An auditor recently received a call about low pressure from a client operating a printing plant. The main presses were having production issues and the plant pressure needed to be increased to compensate. Because the client had received a financial incentive for lowering his pressure, the power company was breathing down his neck to return the pressure to the original value or return the money.
The auditor dutifully went to investigate and placed data loggers at strategic points along the plant distribution network. The instruments indeed found excessive pressure differential, showing the presses were being starved for air. What was strange was that the presses were located only 20-ft away from the compressor room and had adequately sized distribution piping. The piping drops to the press were well sized for peak flows and so too were the filter/regulator/lubricators within the press. After very careful investigation there appeared to be no reason for the pressure differential, and yet there it was.
The auditor was stumped. He walked up and down the distribution system scratching his head and looking for the cause, until a slightly sheepish looking maintenance working tapped him on the shoulder. The worker had been involved in installing the distribution piping years ago and had installed two isolation ball valves at the source inside the compressor room. It turned out that the ball valve were installed too close together so the handles touched, meaning they both could not be fully opened at the same time. To fix the problem, he modified one of the handles so that when it was open the handle was at 90°, solving the problem. In the years that passed, he forgot about the valve and one day one of his co-workers “opened” what he thought was a closed valve. Because the valve was actually closed, instead of sending air directly to the presses, the air had to travel to the far end of the plant and back to feed the presses. He has suddenly remembered his modification and sure enough that was the problem.
Returning the valve to its open position solved the problem. The valve was quickly corrected by properly installing the valve with the correct handle. Problem solved!
Learn more about measuring pressure differential in the Compressed Air Challenge webinar scheduled for November 2013.

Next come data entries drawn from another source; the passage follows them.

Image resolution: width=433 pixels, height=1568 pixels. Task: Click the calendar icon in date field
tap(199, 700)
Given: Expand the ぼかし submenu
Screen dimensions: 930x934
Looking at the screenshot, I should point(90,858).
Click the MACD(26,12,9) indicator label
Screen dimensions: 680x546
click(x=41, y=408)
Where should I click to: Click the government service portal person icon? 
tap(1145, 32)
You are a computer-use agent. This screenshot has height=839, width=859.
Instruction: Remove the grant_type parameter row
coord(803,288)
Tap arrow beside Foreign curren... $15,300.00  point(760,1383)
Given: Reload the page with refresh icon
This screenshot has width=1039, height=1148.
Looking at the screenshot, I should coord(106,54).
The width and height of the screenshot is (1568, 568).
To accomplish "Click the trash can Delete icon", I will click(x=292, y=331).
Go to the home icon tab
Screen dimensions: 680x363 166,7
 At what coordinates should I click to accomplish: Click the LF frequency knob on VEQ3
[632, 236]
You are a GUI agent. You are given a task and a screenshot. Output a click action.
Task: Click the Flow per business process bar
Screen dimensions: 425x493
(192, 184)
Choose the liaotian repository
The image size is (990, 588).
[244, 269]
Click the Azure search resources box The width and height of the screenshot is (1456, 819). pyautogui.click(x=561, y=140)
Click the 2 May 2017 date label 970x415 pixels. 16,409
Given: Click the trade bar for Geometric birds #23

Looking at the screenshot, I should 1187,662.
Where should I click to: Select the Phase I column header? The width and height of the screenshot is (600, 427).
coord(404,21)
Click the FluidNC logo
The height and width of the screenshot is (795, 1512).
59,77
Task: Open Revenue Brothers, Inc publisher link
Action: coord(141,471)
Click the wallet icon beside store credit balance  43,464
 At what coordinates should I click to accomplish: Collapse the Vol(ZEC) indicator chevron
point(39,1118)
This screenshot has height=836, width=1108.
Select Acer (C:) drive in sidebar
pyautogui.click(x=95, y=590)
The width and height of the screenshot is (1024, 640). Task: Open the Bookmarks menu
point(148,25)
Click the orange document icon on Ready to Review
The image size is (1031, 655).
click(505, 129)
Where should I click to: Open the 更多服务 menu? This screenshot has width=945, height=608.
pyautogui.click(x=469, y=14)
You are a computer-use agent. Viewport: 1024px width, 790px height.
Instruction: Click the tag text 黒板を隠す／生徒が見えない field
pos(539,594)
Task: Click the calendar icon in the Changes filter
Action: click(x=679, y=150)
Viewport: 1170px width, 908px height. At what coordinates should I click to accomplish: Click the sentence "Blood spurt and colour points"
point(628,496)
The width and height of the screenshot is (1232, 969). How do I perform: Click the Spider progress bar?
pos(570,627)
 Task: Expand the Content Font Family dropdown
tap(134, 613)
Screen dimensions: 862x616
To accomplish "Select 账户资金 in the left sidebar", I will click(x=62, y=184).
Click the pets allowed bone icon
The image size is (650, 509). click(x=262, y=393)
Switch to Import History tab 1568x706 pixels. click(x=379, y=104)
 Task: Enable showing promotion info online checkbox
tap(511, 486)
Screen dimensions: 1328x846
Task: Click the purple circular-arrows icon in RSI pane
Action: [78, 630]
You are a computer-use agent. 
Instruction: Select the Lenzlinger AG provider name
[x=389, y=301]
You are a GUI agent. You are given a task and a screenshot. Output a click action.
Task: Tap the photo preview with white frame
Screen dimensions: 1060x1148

By Ron Marshall for the Compressed Air Challenge
Neil says
Excellent example of why things shouldn’t be done 1/2 way. Valve handles should never be turned, they’re universally accepted that handle direction shows off and on. What if this would have been a gas line in a different situation. BAD IDEAS! Good find (or dumb luck of remembering)
Bernie says
I’m not a genius in compressed air delivery but I did see something very interesting at a plant I worked at. They had a large screw compressor and drier for high volume air needs for machinery and painting. The piping installed around the plant actually circled the plant, there were no dead ends. All feeds went up before they dropped and the entire delivery piping was properly pitched and had a suitable number of drain drops. We were never starved for dry air anywhere in the plant.
Art Galvan says
Thats what happens when people do a half ass job.
Geoff Daly says
This is not unknown for two valves to be too close when using a short nipple to join, instead of an intermediate Dart-union. Then, the valves could be orientated off-set or just cut the handles shorter so they did not interfere and not reposition a handle or use a longer nipple.
Will Holding says
Bernie, that loop type setup you are referring to is called a “pressure balancing loop” and works very well- in plumbing, it is also used to balance the pressure drop between multiple body sprays in a shower.
There are a couple of “better” solutions to valve handle interference problem, and it sounds like this guy did not use any of them.
You can orient the valves so the handles are on the outside of the pipes, facing away from each other. Or you cann offset the valves one downstream of the other. Or you can cut the handle down, or better still mill a slot in a bit of bar stock to make a “T” handle, which swings in half the length of the level hande, still indicates valve position, and can be turned with as much torque as the lever handle, Or lastly and perhaps most simply, take the retainer nut off the handle and hang the handle near the valve on a wire from the pipe. This is an air line, so it’s an isolator valve, not an emergency shutoff.
William K. says
So what is the motivation for putting two valves in series like that? If you want a safety shutoff that is reliable, use a “ross” valve, which is made for that exact purpose, and no other. Not good looking but very effective, and OSHA approved. And when they are open there is very little pressure drop. Of course, in this case I would have done a flow-pressure drop test, since the symptom was low air pressure during flow. That would have discovered the problem.